New Gorilla Lugs with Key....
Real CF Tenzo Pedals.....
EL Gauges...
Spec V Front seats with B14 rear seats redone in Spec V material.... (Mike)
Ractive Shift boot and plate.......with matching E brake cover....

Not pictured (On its way)
CF SK grill (Mike)
Mesh for grill (black)Black
Black Halos with Stealth Corners (from Mike)
Real CF dash trim kit 12 peice.....
2x3 foot CF Sheet for Misc. parts, maybe B-pillars and int..
Misc. mantenience parts- oil, filters, etc etc...
I cant remember anything else on the top of my head....
sometimes you start buying things without keepintrack of shit, then before you know it, you have a big ass pile of stuff just sitting around.


----------



## ScorchN200SX (Aug 13, 2002)

Nice cant waite to see it come thogether...


----------



## I'm tired of my usernamee (Feb 16, 2004)

bah, I can head over this weekend....Ill call you later today. Turns out I had to buy a new cellphone......


----------



## jlee1469 (Dec 4, 2003)

Looks like your car is gonna get pimped 

You wont be disappointed with Mike's CF products!


----------



## xbrandonx (Mar 27, 2004)

I want to see the dash trim kit.


----------



## nitestridar (Jun 29, 2002)

whats up with that stain on the back seat?


----------



## xbrandonx (Mar 27, 2004)

nitestridar said:


> whats up with that stain on the back seat?


Looks more like a spot on the camera but it may be from :banhump: on it.
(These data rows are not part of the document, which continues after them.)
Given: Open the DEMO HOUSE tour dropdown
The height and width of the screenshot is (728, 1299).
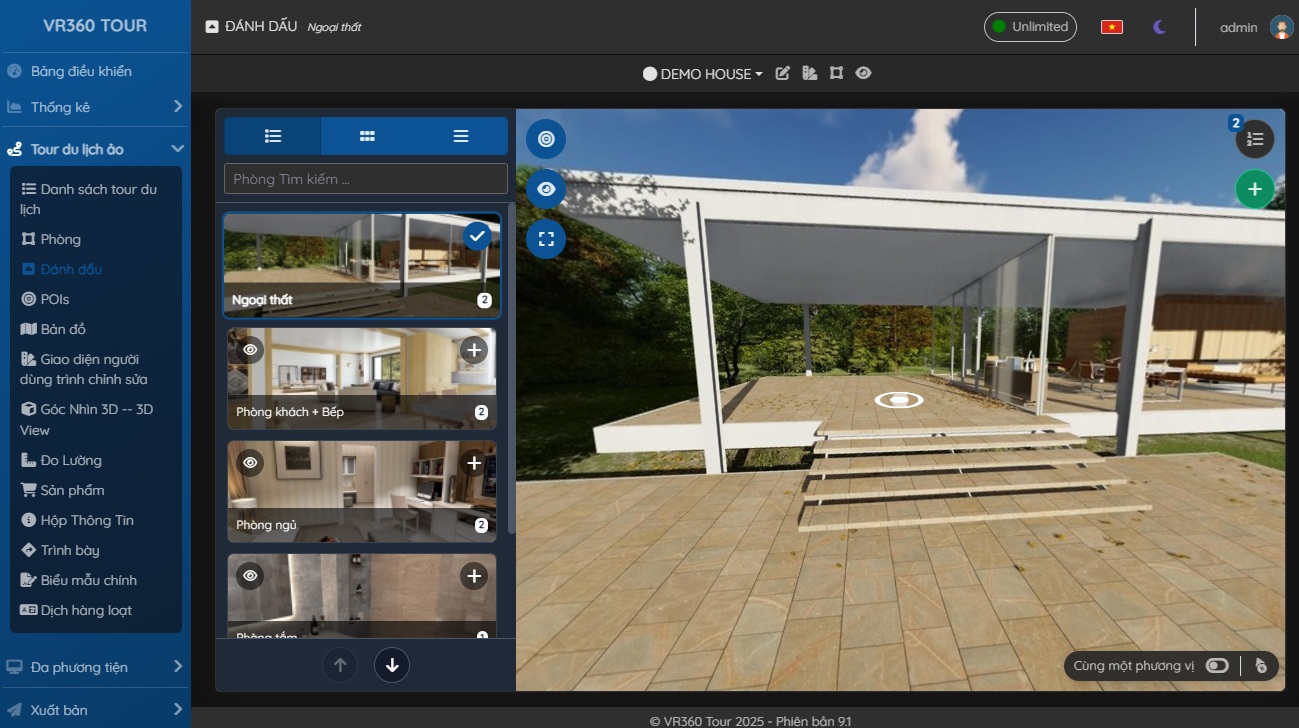Looking at the screenshot, I should click(703, 74).
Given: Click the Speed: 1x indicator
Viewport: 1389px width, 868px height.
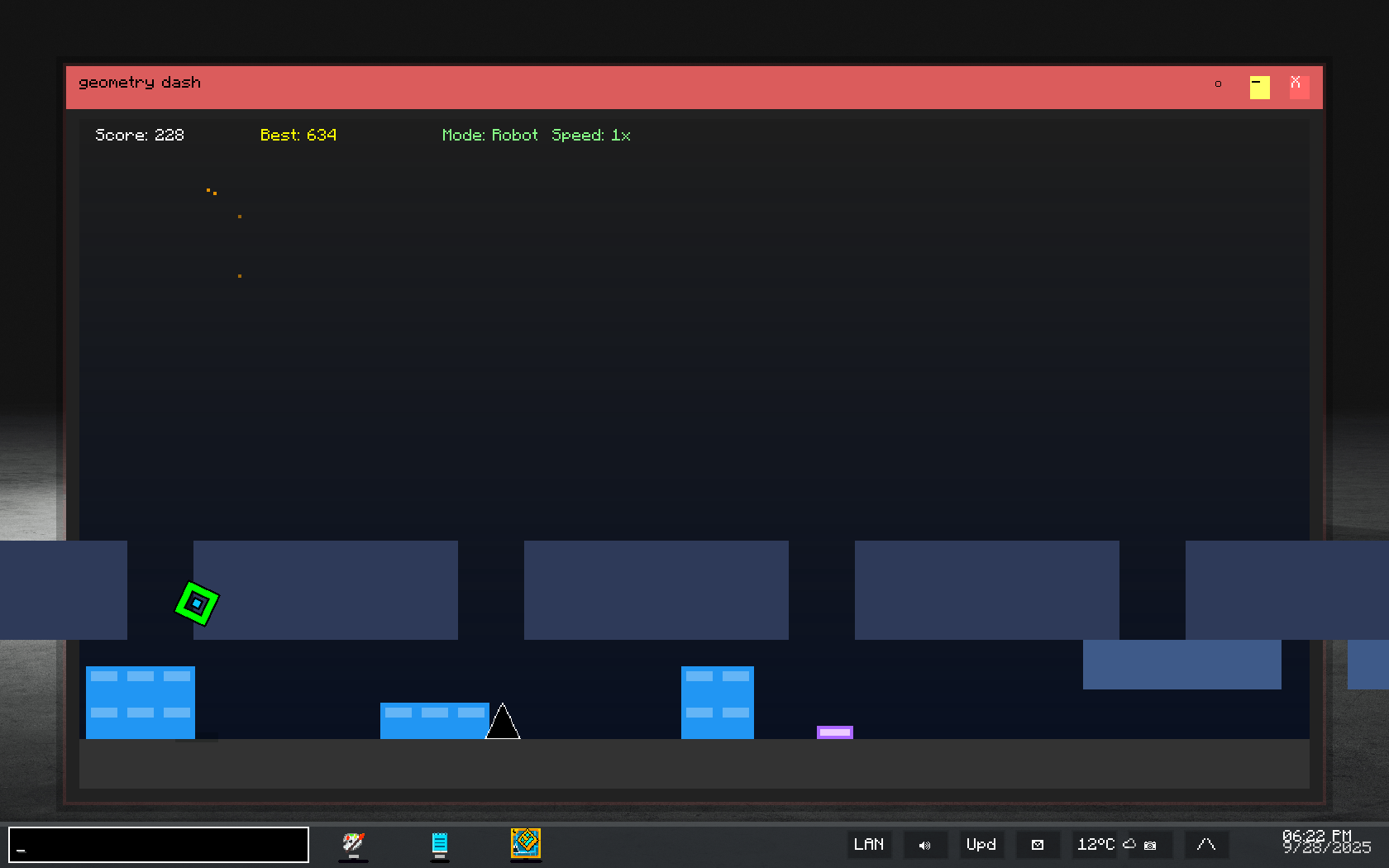Looking at the screenshot, I should click(x=590, y=135).
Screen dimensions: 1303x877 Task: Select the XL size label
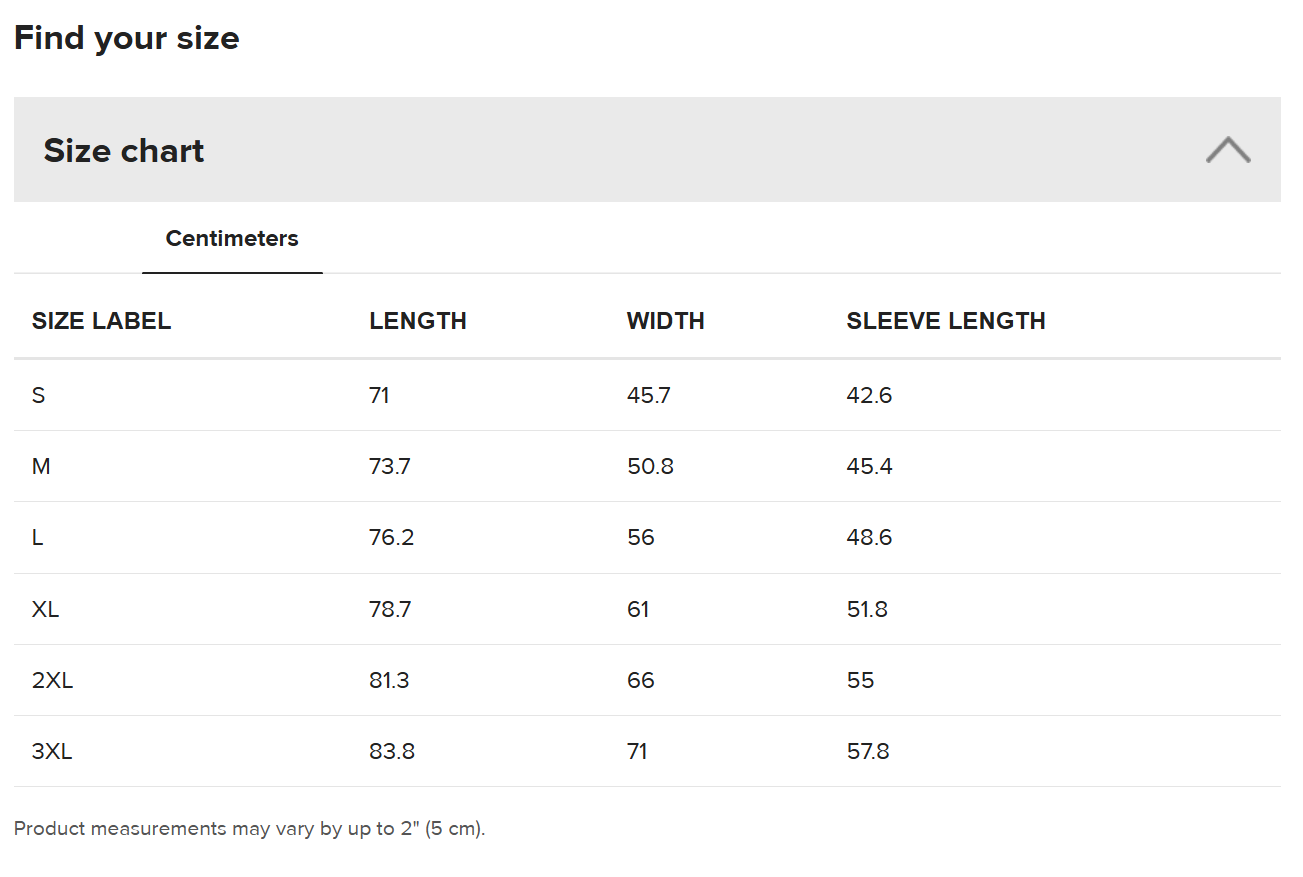click(x=45, y=609)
If it is from the :banhump: don't say anything cuz then it would be :tmi:


----------



## nitestridar (Jun 29, 2002)

xbrandonx said:


> Looks more like a spot on the camera but it may be from :banhump: on it.
> 
> If it is from the :banhump: don't say anything cuz then it would be :tmi:



lmao I was talking about the bottom right hand of the seat I didn't even notice the white spot :crazy:


----------



## I'm tired of my usernamee (Feb 16, 2004)
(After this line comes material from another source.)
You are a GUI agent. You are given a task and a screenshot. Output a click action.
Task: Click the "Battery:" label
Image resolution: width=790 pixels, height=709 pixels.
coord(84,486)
I made sweet love to the seat......not really. 
The spot is just a spot on the lens that I need to clean. 
The dash kit ships out tomorrow so I will recieve it within this week.


----------



## I'm tired of my usernamee (Feb 16, 2004)

got bored again so I painted a spare valvecover up....it turned out pretty good I think, though I still have to sand down the letters.


----------



## akoolguy (Feb 28, 2004)

whered u get the 12 peice real cf dash kit from ?


----------



## pete? (Jul 6, 2004)

looks really good! i was gona paint mine red but then i wanted something that looked stockish (not blingy) but still looked really cool.








so i went for the wrinkle black.


----------



## I'm tired of my usernamee (Feb 16, 2004)

akoolguy said:


> whered u get the 12 peice real cf dash kit from ?


oopps, I meant 10 peice....
http://www.bdtrims.com/dash-kits.php?section=product&id=1117&cat=691
Me thinks it was around 145-155 or so....... I cant remember.


----------



## xbrandonx (Mar 27, 2004)

oh, one of those things. Is it REAL carbon fiber or just the vinyl look alike things?


----------



## I'm tired of my usernamee (Feb 16, 2004)

no its real CF, the Price for the CF look flat kit is 112, if you want real CF you have to add 20% or 30% to the total.......


----------



## wildmanee (Nov 21, 2004)

pete? said:


> looks really good! i was gona paint mine red but then i wanted something that looked stockish (not blingy) but still looked really cool.
> 
> 
> 
> ...


 :jawdrop: 


Pete... post a "before" pic.. that engine looks so damn clean now!!!


----------